For rational antimicrobial use, a timely and correct diagnosis of bovine respiratory disease, especially pneumonia, in calves is required. Current approaches often rely on clinical signs observed at a single time point, and do not take potential diurnal patterns in the manifestation of these clinical signs into account. Therefore, the aim of this pilot study was to investigate how clinical signs utilized for the (early) detection of pneumonia vary both within and between calves, throughout the day and across days. A longitudinal study was conducted in which 36 pre-weaned Holstein-Friesian calves were clinically examined eight times over the course of 48 h. The following parameters were considered: respiratory rate, type of respiration, dyspnea, stridor, induced cough (trachea reflex), spontaneous cough, eye and nasal discharge, ear positions, head tilt, rectal temperature, diarrhea, milk residue, body posture, Wisconsin and Davis BRD scorecard. The advent of thoracic ultrasonography (TUS) enables detection of (sub)clinical pneumonia in a more reliable way, compared to the diagnosis based solely on clinical signs. In this study, 14% (5/36) of the calves had an ultrasound confirmed pneumonia (consolidation ≥1 cm in depth). No variations were observed in the prevalence of clinical signs at the various time points of the day. However, we did observe a difference in the manifestation of clinical signs in individual calves (intra) and between (inter) them. Due to the significant intra-calf variability, diagnosing pneumonia based solely on a single observation of clinical signs, is likely to be insufficient. Hence, misdiagnosis might lead to incorrect use of antimicrobials.

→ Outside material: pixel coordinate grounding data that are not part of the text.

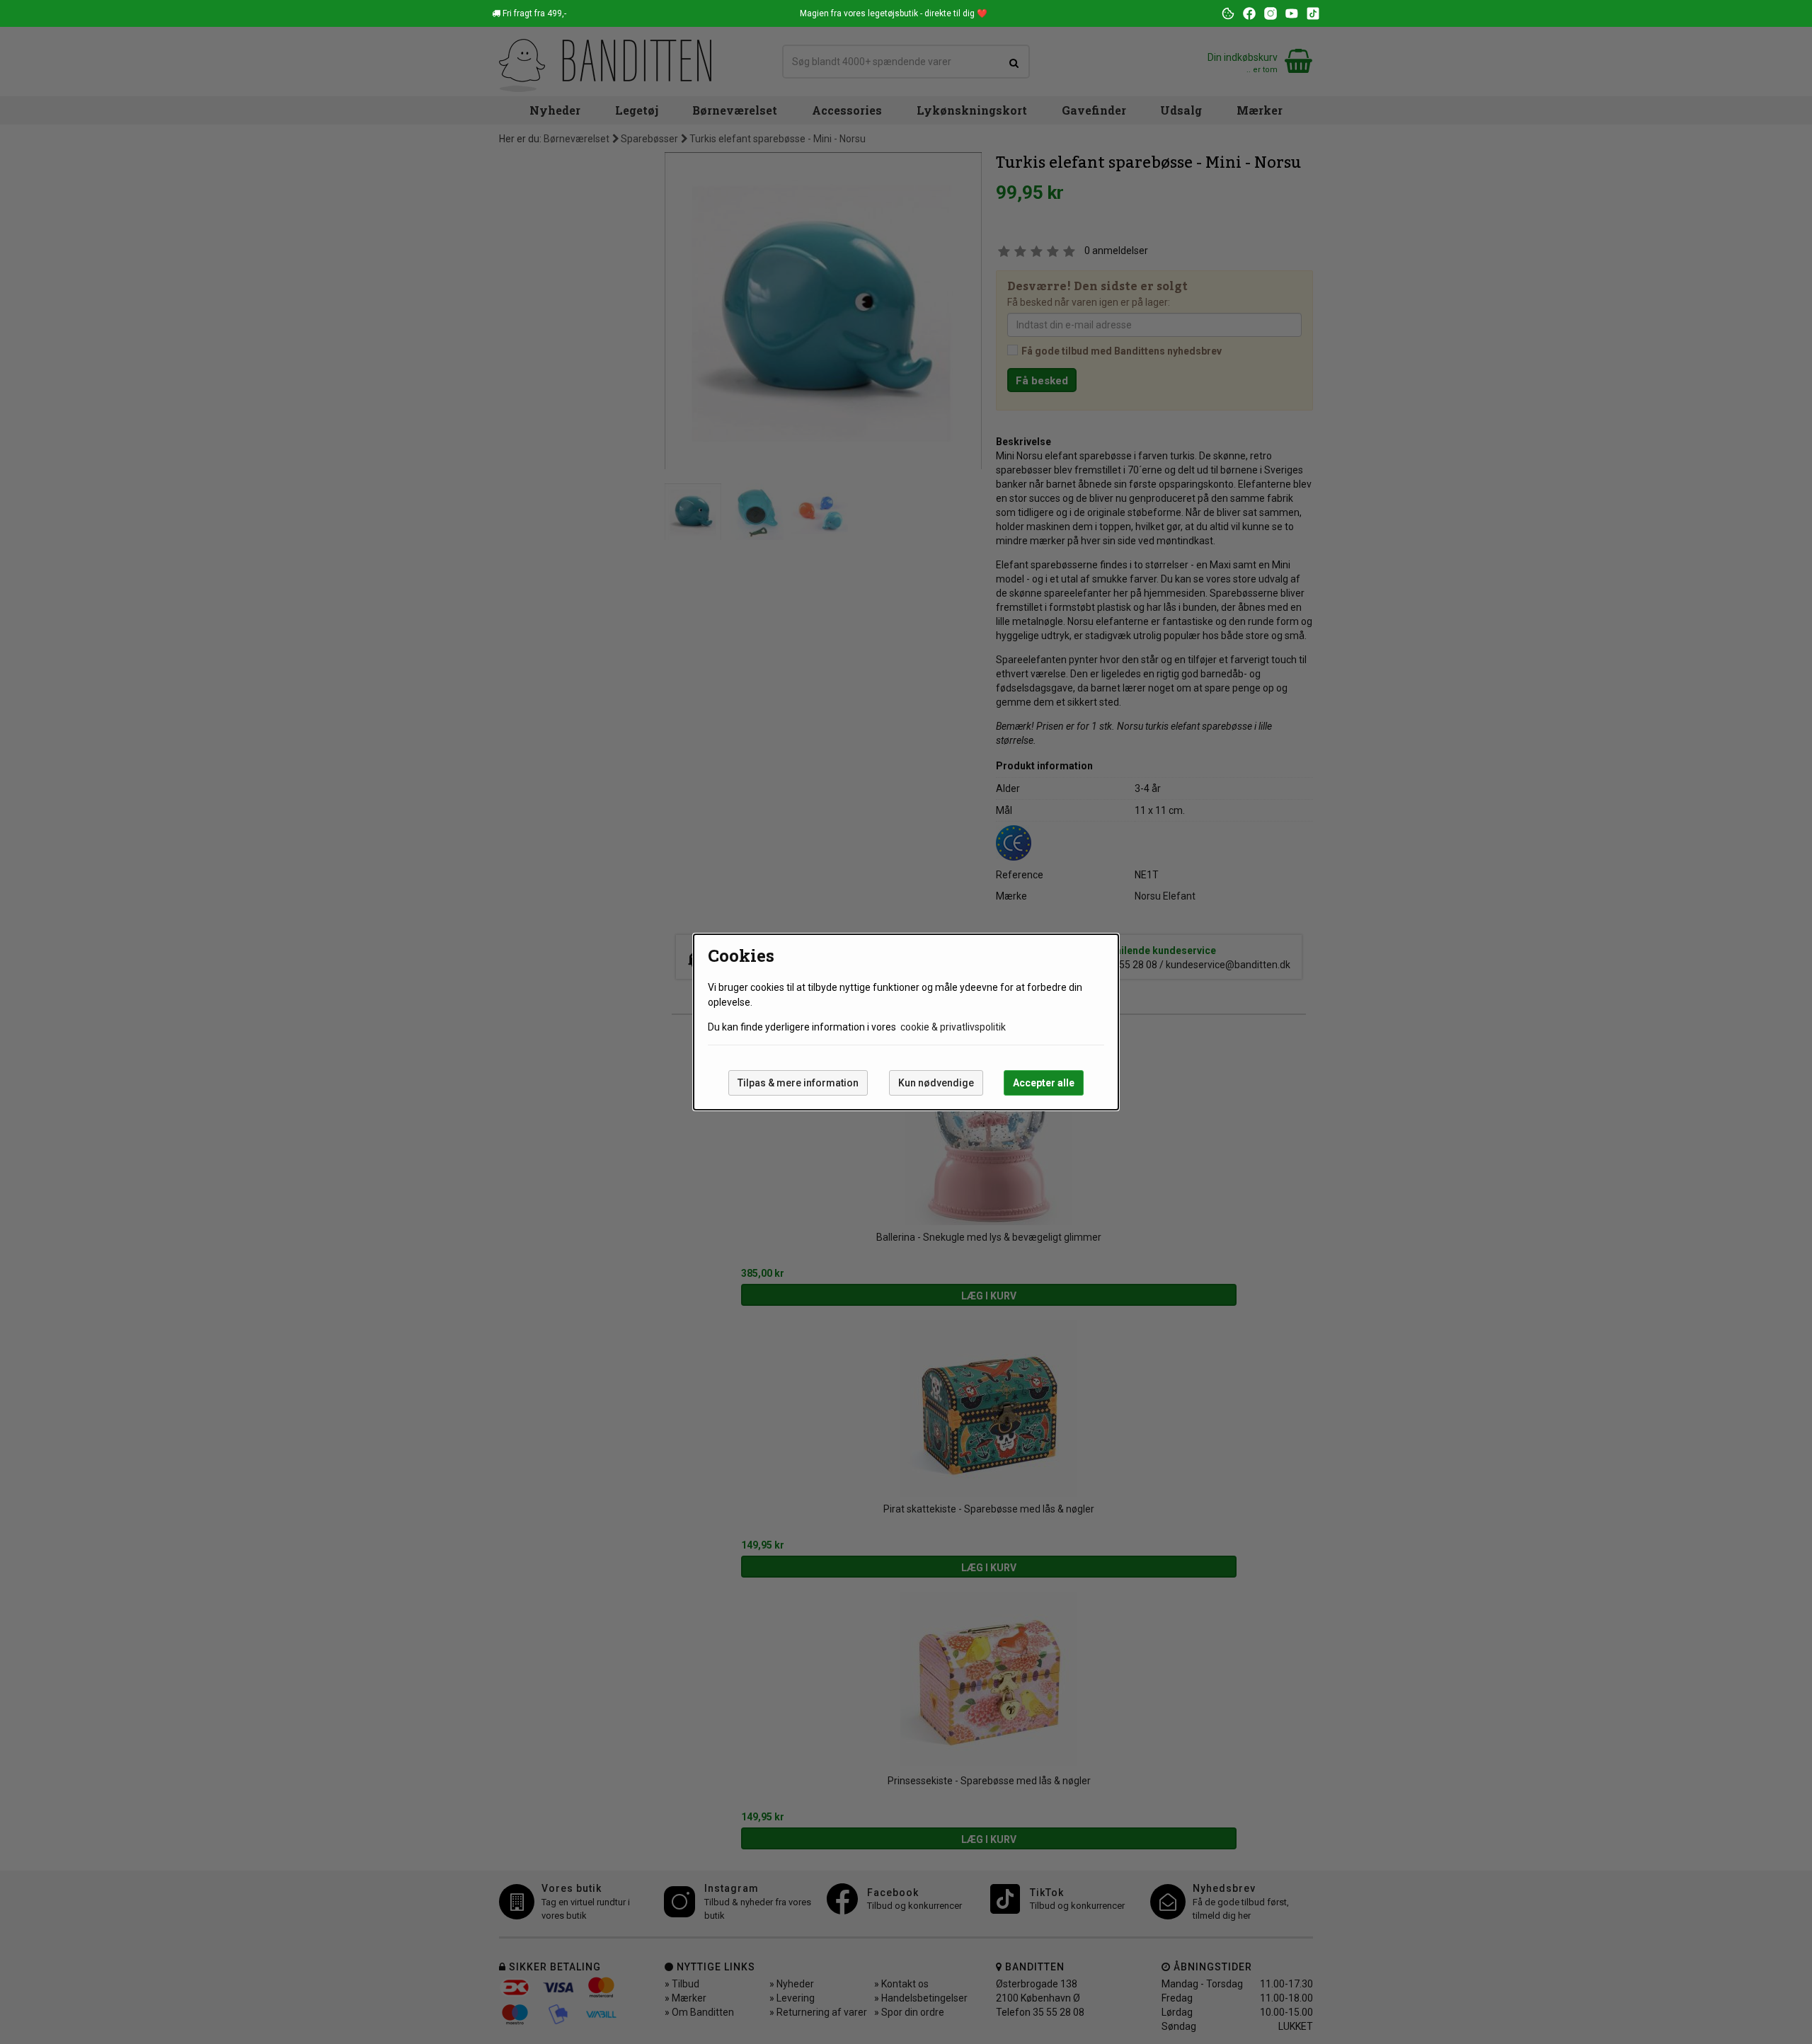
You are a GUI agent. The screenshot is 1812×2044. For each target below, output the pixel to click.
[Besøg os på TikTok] (1313, 13)
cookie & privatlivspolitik (953, 1027)
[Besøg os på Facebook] (1249, 13)
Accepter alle (1043, 1083)
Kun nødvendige (936, 1083)
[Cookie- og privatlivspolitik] (1228, 13)
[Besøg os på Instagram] (1270, 13)
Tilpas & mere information (798, 1083)
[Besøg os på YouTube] (1292, 13)
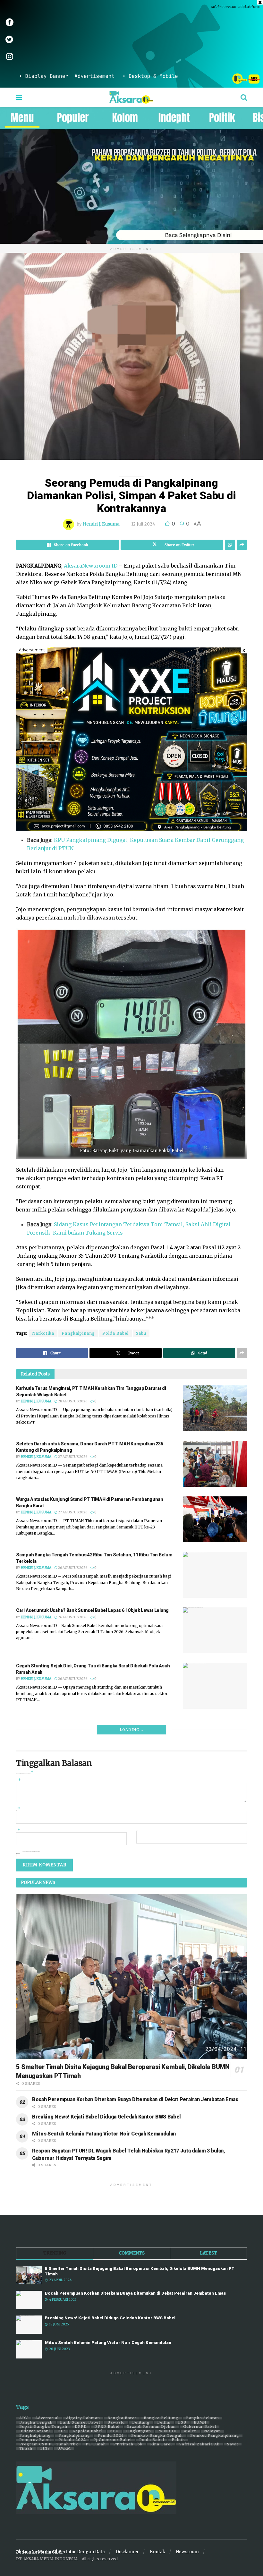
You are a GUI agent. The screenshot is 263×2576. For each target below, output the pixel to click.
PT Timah (96, 2444)
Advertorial (47, 2418)
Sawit (232, 2444)
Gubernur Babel (199, 2427)
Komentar (18, 1781)
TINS (45, 2448)
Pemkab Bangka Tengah (157, 2436)
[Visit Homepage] (131, 97)
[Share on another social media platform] (242, 545)
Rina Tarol (161, 2444)
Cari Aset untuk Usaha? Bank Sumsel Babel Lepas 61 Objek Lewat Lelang (92, 1610)
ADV (23, 2418)
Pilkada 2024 (72, 2440)
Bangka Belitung (161, 2418)
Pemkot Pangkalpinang (214, 2436)
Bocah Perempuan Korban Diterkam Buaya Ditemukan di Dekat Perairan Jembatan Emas (135, 2099)
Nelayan (212, 2431)
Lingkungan (138, 2431)
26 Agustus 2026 (72, 1568)
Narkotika (43, 1333)
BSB (182, 2422)
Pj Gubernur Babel (112, 2440)
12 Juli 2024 (143, 524)
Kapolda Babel (87, 2431)
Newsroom (187, 2552)
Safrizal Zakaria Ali (199, 2444)
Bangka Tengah (36, 2422)
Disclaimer (127, 2552)
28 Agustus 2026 (72, 1401)
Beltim (164, 2422)
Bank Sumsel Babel (80, 2422)
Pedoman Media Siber (39, 2552)
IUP (61, 2431)
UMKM (64, 2448)
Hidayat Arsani (34, 2431)
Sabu (141, 1333)
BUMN (200, 2422)
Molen (190, 2431)
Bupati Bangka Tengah (43, 2427)
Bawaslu (116, 2422)
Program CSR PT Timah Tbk (48, 2444)
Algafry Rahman (83, 2418)
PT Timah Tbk (128, 2444)
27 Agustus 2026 (72, 1457)
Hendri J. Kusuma (101, 524)
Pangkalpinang (78, 1333)
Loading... (131, 1729)
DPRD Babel (107, 2427)
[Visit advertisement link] (131, 44)
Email (18, 1831)
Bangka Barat (121, 2418)
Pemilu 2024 (111, 2436)
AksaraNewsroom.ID (90, 565)
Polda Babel (115, 1333)
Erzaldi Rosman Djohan (151, 2427)
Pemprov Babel (35, 2440)
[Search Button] (244, 97)
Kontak (157, 2552)
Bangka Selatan (202, 2418)
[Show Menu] (19, 97)
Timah (25, 2448)
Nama (18, 1810)
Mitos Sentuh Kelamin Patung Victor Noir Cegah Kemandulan (104, 2134)
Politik (178, 2440)
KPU (114, 2431)
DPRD (81, 2427)
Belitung (141, 2422)
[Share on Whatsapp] (230, 545)
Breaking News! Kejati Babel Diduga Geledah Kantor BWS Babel (106, 2117)
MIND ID (167, 2431)
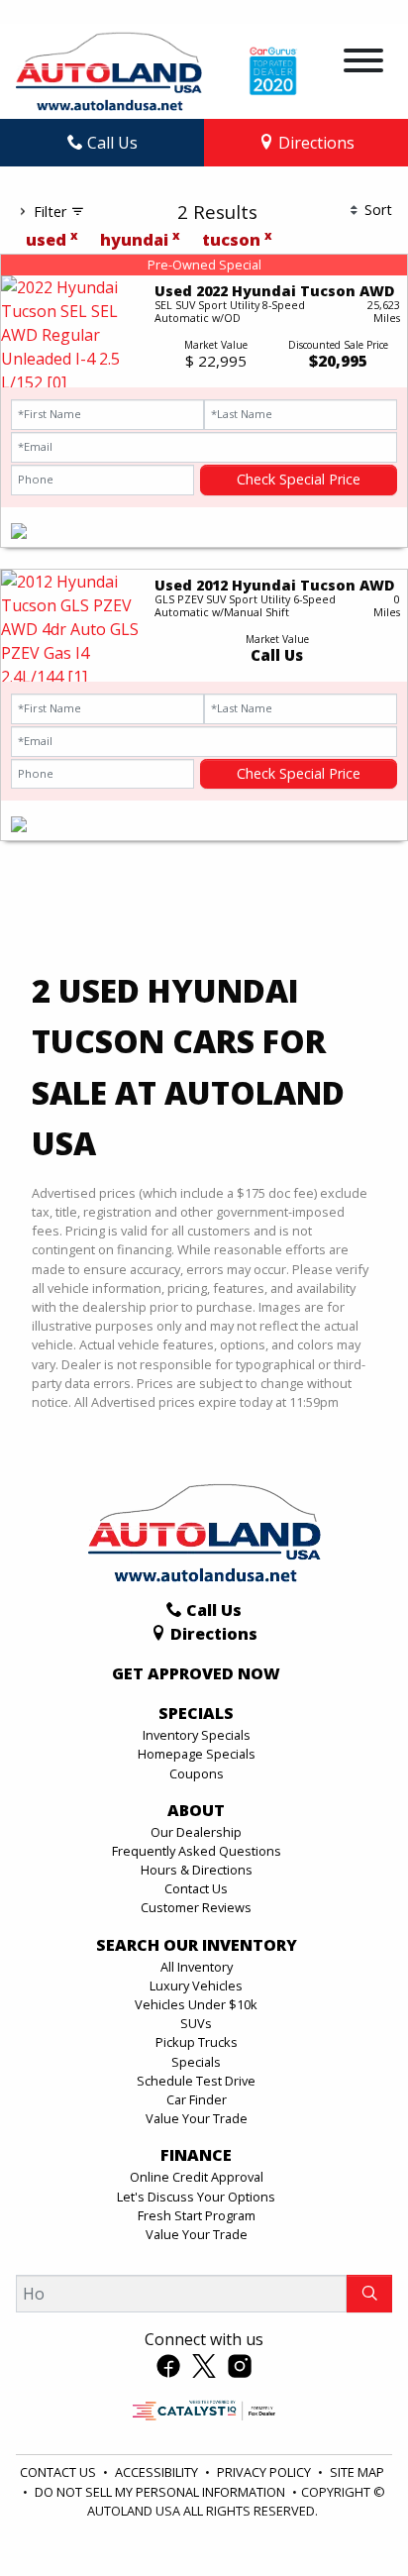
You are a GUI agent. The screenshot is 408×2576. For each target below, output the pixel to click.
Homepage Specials (196, 1754)
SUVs (196, 2023)
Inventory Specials (197, 1735)
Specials (196, 2062)
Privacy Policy (265, 2472)
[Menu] (363, 63)
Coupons (196, 1773)
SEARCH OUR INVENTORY (196, 1946)
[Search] (369, 2293)
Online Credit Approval (196, 2177)
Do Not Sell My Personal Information (161, 2492)
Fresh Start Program (196, 2215)
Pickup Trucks (196, 2042)
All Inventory (196, 1967)
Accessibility (158, 2472)
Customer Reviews (196, 1907)
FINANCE (196, 2156)
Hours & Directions (197, 1869)
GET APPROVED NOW (196, 1674)
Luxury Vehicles (196, 1985)
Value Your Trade (197, 2118)
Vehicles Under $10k (196, 2004)
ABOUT (196, 1811)
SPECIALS (196, 1714)
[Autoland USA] (109, 69)
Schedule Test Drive (196, 2081)
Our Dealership (196, 1832)
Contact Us (196, 1888)
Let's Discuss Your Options (196, 2196)
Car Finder (196, 2099)
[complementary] (348, 2516)
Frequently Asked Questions (196, 1851)
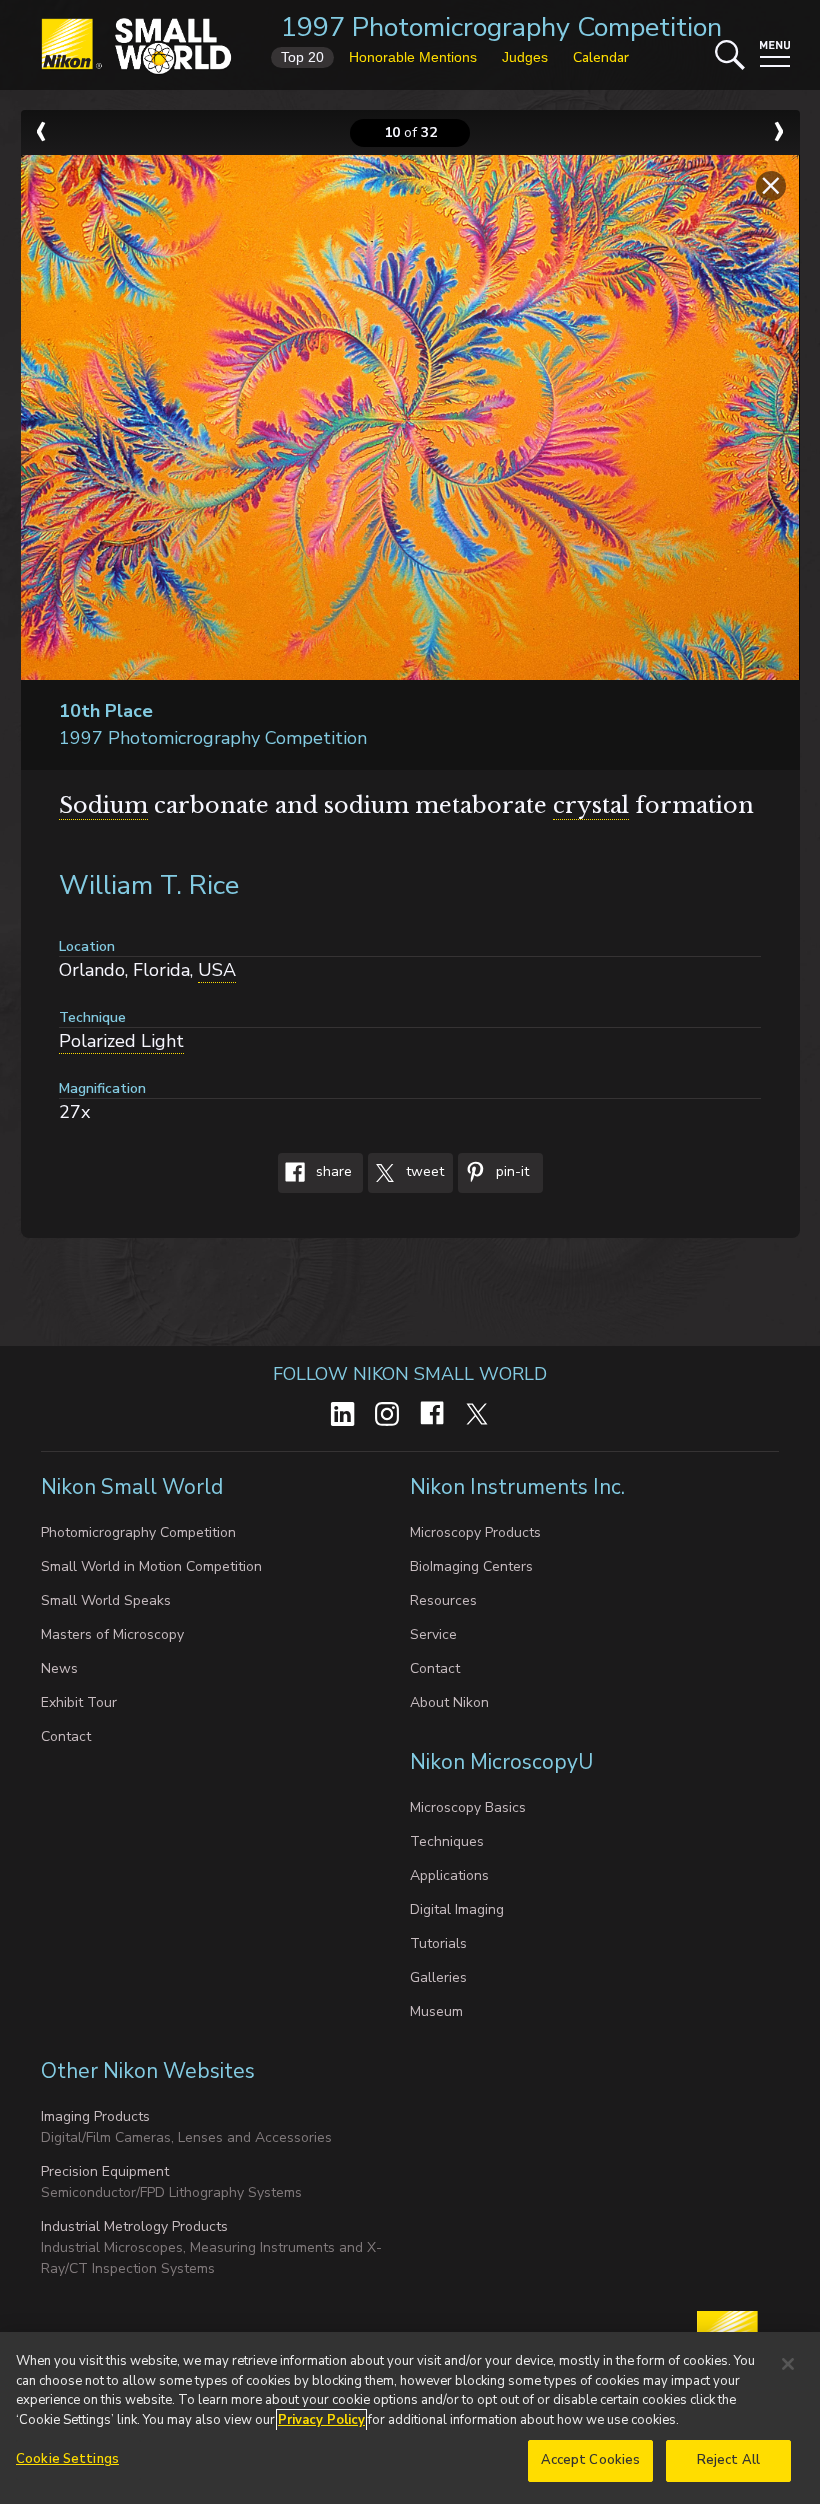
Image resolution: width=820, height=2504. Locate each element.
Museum (436, 2011)
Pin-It (510, 1171)
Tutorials (438, 1943)
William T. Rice (149, 885)
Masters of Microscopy (112, 1634)
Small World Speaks (106, 1600)
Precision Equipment (105, 2171)
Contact (66, 1736)
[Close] (788, 2364)
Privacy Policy (321, 2420)
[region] (410, 2418)
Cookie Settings (67, 2459)
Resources (443, 1600)
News (59, 1668)
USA (217, 970)
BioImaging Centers (471, 1566)
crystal (591, 805)
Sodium (103, 805)
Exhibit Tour (79, 1702)
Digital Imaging (457, 1909)
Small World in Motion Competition (151, 1566)
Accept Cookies (591, 2460)
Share (332, 1171)
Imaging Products (95, 2116)
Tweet (423, 1171)
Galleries (438, 1977)
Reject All (728, 2460)
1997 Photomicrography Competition (501, 27)
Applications (449, 1875)
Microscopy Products (475, 1532)
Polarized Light (121, 1041)
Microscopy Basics (468, 1807)
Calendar (601, 57)
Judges (525, 57)
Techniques (447, 1841)
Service (433, 1634)
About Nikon (449, 1702)
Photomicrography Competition (138, 1532)
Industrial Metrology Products (134, 2226)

为了合理使用抗菌药物,需要及时、准确地诊断犊牛的呼吸疾病,尤其是肺炎。目前的方法通常依赖于单次观察到的临床症状,而没有考虑到这些临床症状表现出的潜在昼夜模式。因此,本初步研究的目的是调查在一天内和不同天之间,用于(早期)检测肺炎的临床症状如何在个体犊牛之间变化。进行了一项纵向研究,其中 36 头未断奶的荷斯坦弗里森犊牛在 48 小时的过程中接受了 8 次临床检查。考虑了以下参数:呼吸频率、呼吸类型、呼吸困难、喘鸣、诱发咳嗽(气管反射)、自发性咳嗽、眼睛和鼻腔分泌物、耳朵位置、头部倾斜、直肠温度、腹泻、奶渣、身体姿势、威斯康星和戴维斯 BRD 计分卡。与仅基于临床症状的诊断相比,胸部超声(TUS)的出现使(亚)临床肺炎的检测更加可靠。在这项研究中,14%(5/36)的犊牛有经超声确认的肺炎(深度≥1 厘米的实变)。在一天的不同时间点,临床症状的患病率没有观察到变化。然而,我们确实观察到个体犊牛(内部)和它们之间(之间)的临床症状表现存在差异。由于犊牛内部的显著变异性,仅根据单个临床症状观察来诊断肺炎可能是不够的。因此,误诊可能导致抗菌药物的不正确使用。